The headline for this article caught my eye; evidently, somebody is suing somebody else for hiring an advertising model who happens to bear a physical resemblance to the plaintiff.

cbsnews.com/stories/2011/07/ … tag=exclsv

So you’re all on notice: If anybody uses a character who is a fat guy with a goatee, I’m gonna sue your ass! :laughing:

Robert Rothman

In the Super C-U-T-E commercial she really looks like her!
youtube.com/watch?v=FqIP6xVB6U8
Hanna Montana should be the one singing it.

Kim Kardashian wishes she could look like her!
youtube.com/watch?v=3nTuHFMZsrs

I could have sworn that somebody posted a link (or maybe mentioned a book) about how to obtain permission to quote lyrics. Is my mind playing tricks on me? I can’t find that now.

I’ve decided that I’ll feel better about myself if I ask for permission, and find some other solution if I don’t get it.

Here’s an interesting article about software copyrights and who owns what. Basically, the developer licenses development tools, so the creator of the development tool has no real claim over the software produced with that system.
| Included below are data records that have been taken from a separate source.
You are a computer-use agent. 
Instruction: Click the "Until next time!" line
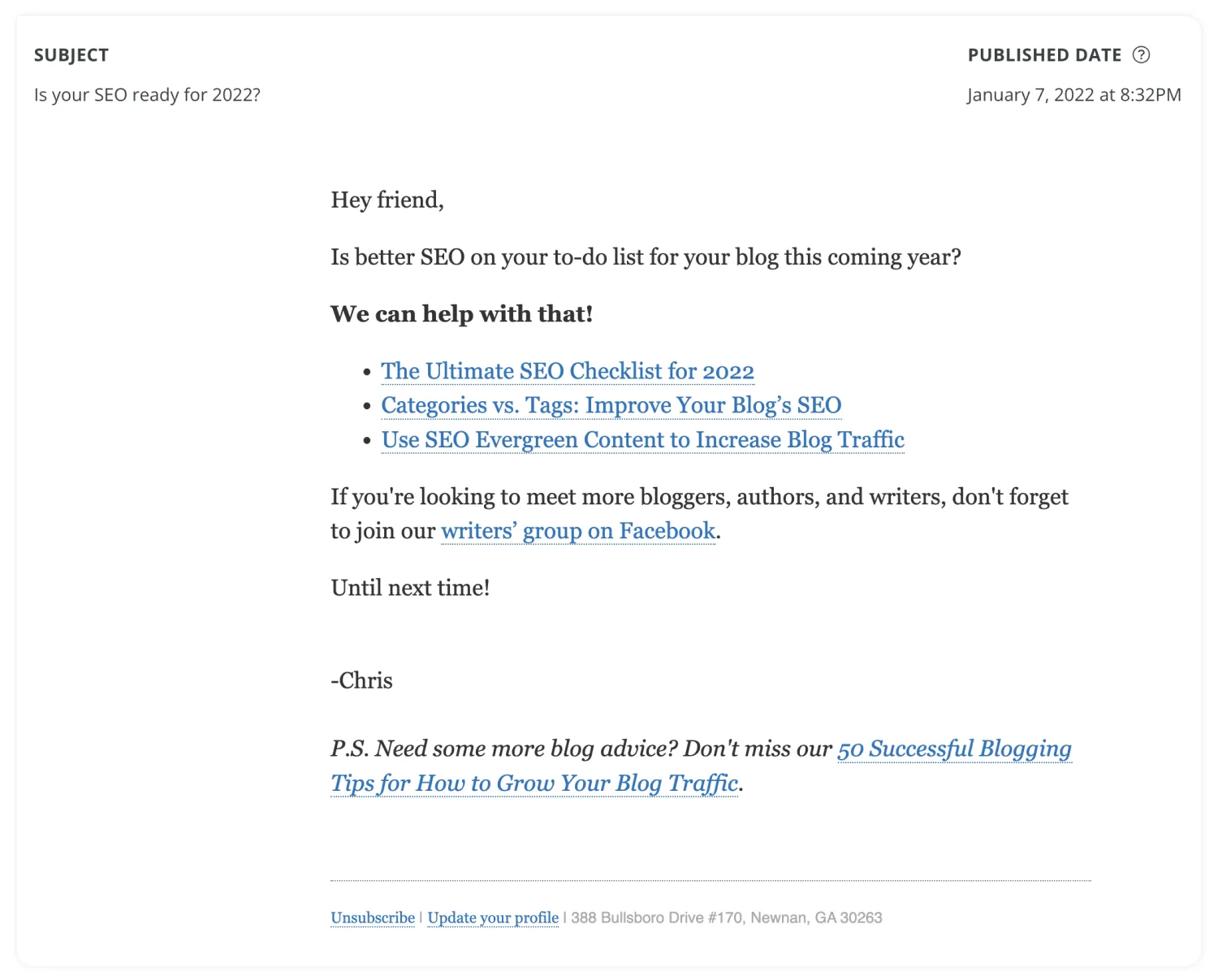click(410, 588)
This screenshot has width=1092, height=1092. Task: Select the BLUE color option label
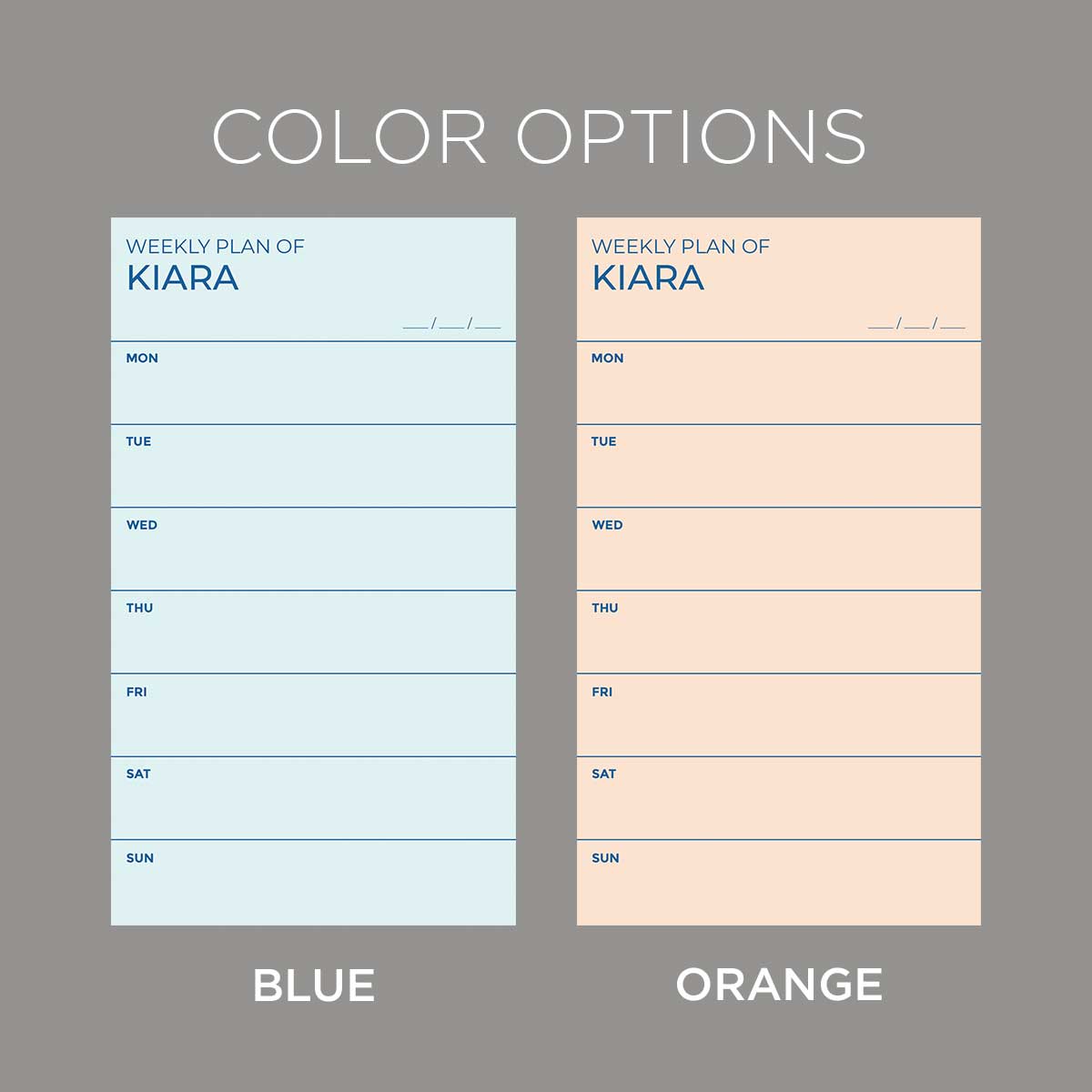coord(314,986)
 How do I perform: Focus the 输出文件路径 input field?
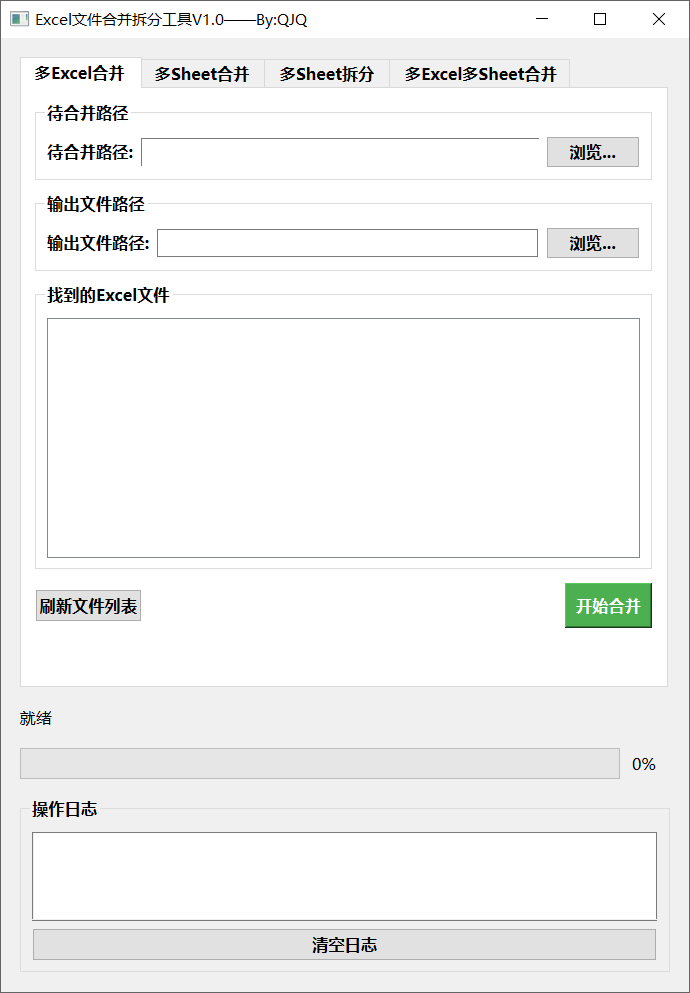point(347,242)
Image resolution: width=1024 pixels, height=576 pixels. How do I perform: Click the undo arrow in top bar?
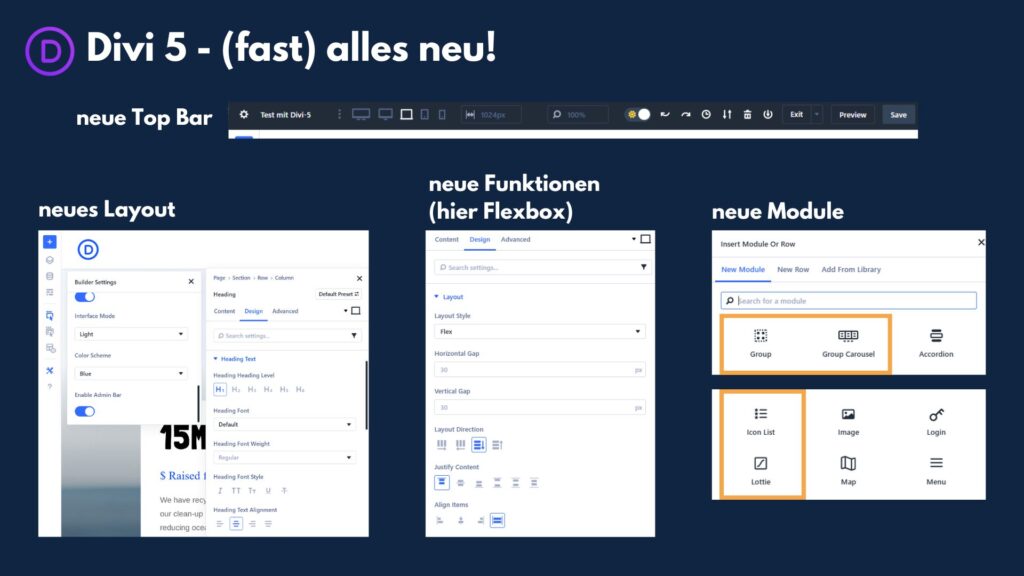665,115
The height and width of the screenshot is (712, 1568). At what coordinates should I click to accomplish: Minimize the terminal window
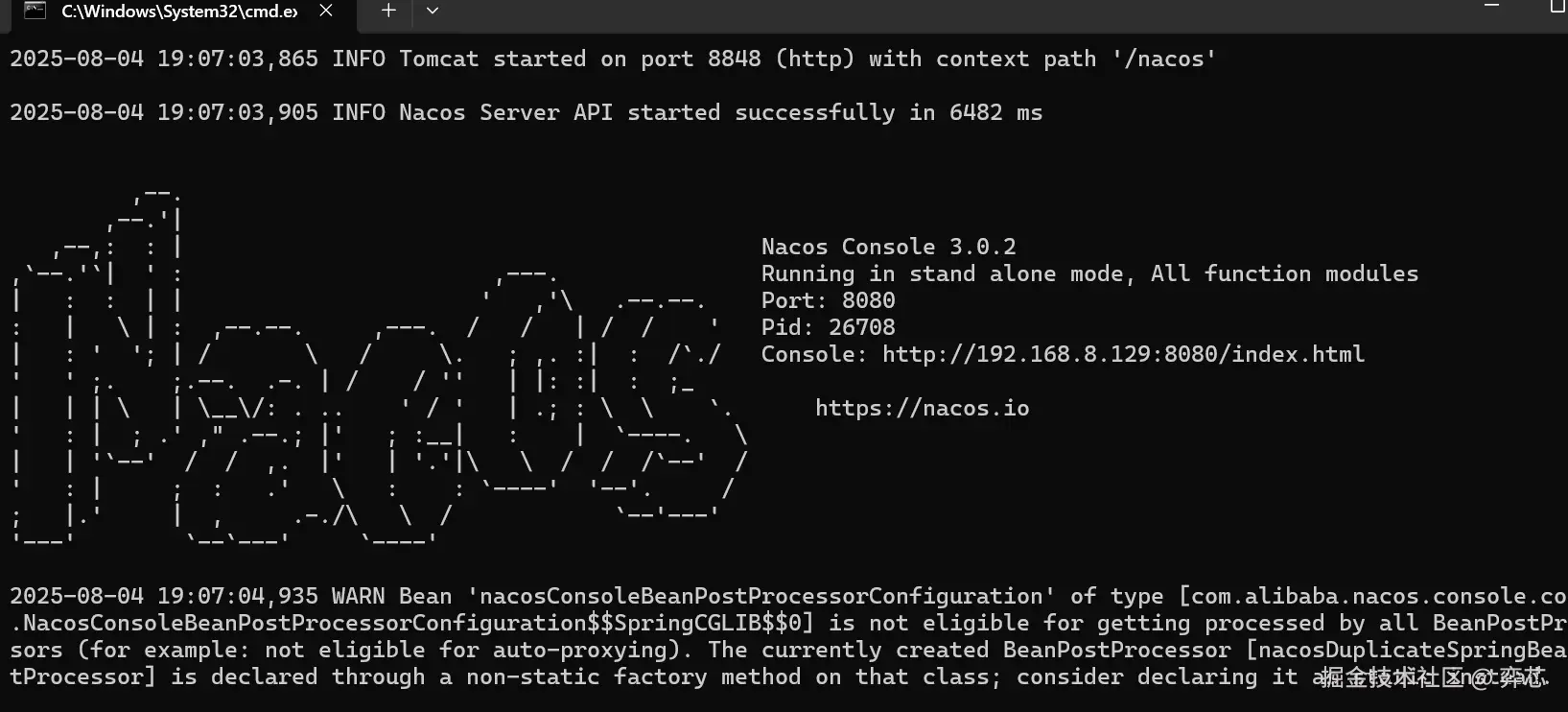click(1491, 6)
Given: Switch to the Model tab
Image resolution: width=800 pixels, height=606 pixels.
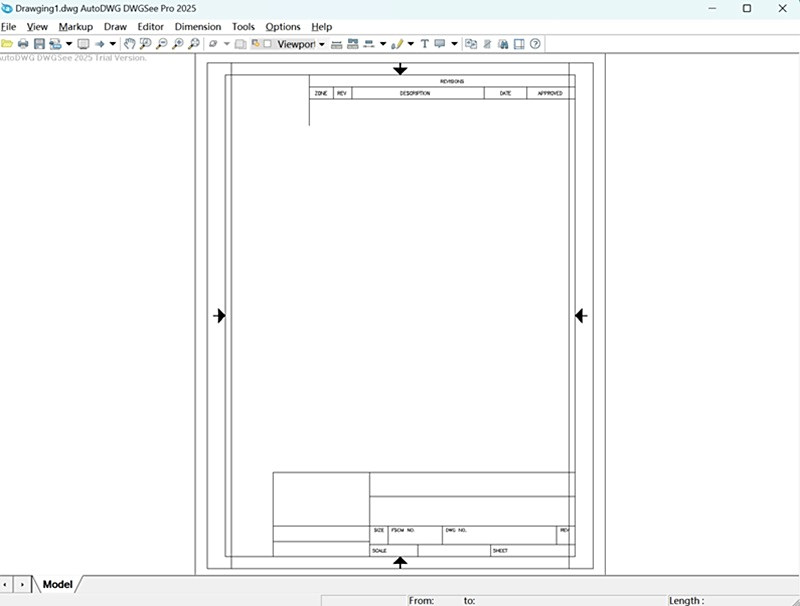Looking at the screenshot, I should [57, 584].
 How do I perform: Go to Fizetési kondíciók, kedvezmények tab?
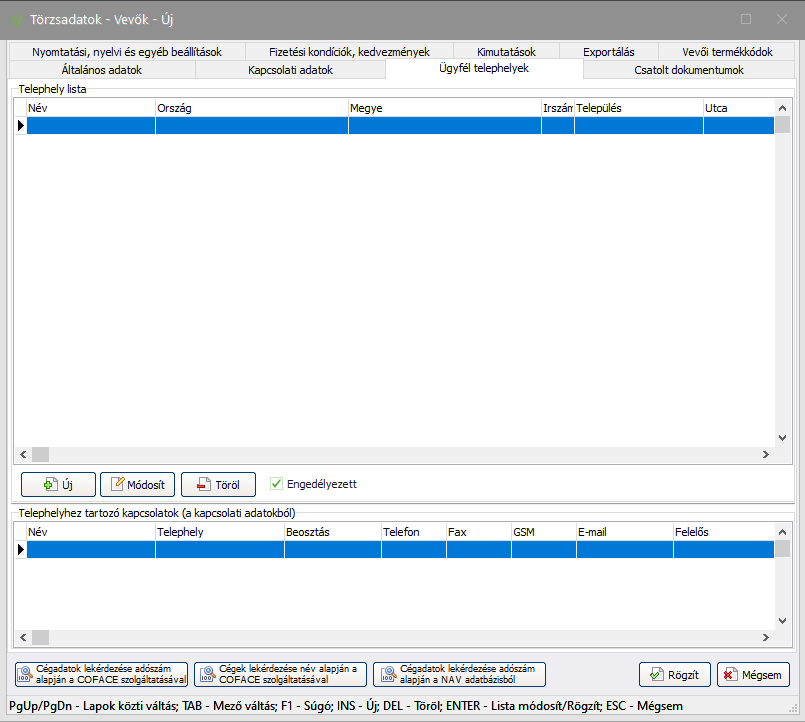[348, 52]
http://www.nolo.com/legal-encyclopedia/software-application-development-agreements-copyright-29584.html

Note that that article is written from the point of view of a contractor – it’s about the sort of contract you’d write to do development work for hire. The concerns there don’t apply to software you write for yourself on your own time. (Nor to software you write as a regular full-time employee – that’s covered by your employment agreement.)

Thank you sir, for linking me to the stupidest thing I’ve read all week.